WHAT IS EXPECTED ▸ Copy each of the entries below word for word.

EXTRACTED DATA ▸

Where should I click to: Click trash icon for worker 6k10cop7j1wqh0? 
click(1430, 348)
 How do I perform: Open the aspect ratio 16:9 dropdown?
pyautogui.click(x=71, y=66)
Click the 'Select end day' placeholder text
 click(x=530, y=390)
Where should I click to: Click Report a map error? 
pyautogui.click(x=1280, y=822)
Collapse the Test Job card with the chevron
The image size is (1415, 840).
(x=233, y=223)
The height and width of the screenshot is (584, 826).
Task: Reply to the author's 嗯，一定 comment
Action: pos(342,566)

EXPECTED ANSWER ▸
Where should I click to: Click trash icon for worker 6k10cop7j1wqh0? 
click(1430, 348)
 How do I perform: Open the aspect ratio 16:9 dropdown?
pyautogui.click(x=71, y=66)
Click the 'Select end day' placeholder text
 click(x=530, y=390)
Where should I click to: Click Report a map error? 
pyautogui.click(x=1280, y=822)
Collapse the Test Job card with the chevron
The image size is (1415, 840).
(x=233, y=223)
The height and width of the screenshot is (584, 826).
Task: Reply to the author's 嗯，一定 comment
Action: pos(342,566)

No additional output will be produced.